— BEGIN DATASET ROWS —
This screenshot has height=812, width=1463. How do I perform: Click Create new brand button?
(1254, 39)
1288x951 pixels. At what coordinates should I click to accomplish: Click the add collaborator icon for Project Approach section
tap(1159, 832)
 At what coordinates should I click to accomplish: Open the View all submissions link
— END DATASET ROWS —
TASK — Turn the lines of the records above into a numbered list, skipping any blank lines.

IN RESPONSE —
1. This screenshot has height=812, width=1463. How do I perform: Click Create new brand button?
2. (1254, 39)
3. 1288x951 pixels. At what coordinates should I click to accomplish: Click the add collaborator icon for Project Approach section
4. tap(1159, 832)
5.  At what coordinates should I click to accomplish: Open the View all submissions link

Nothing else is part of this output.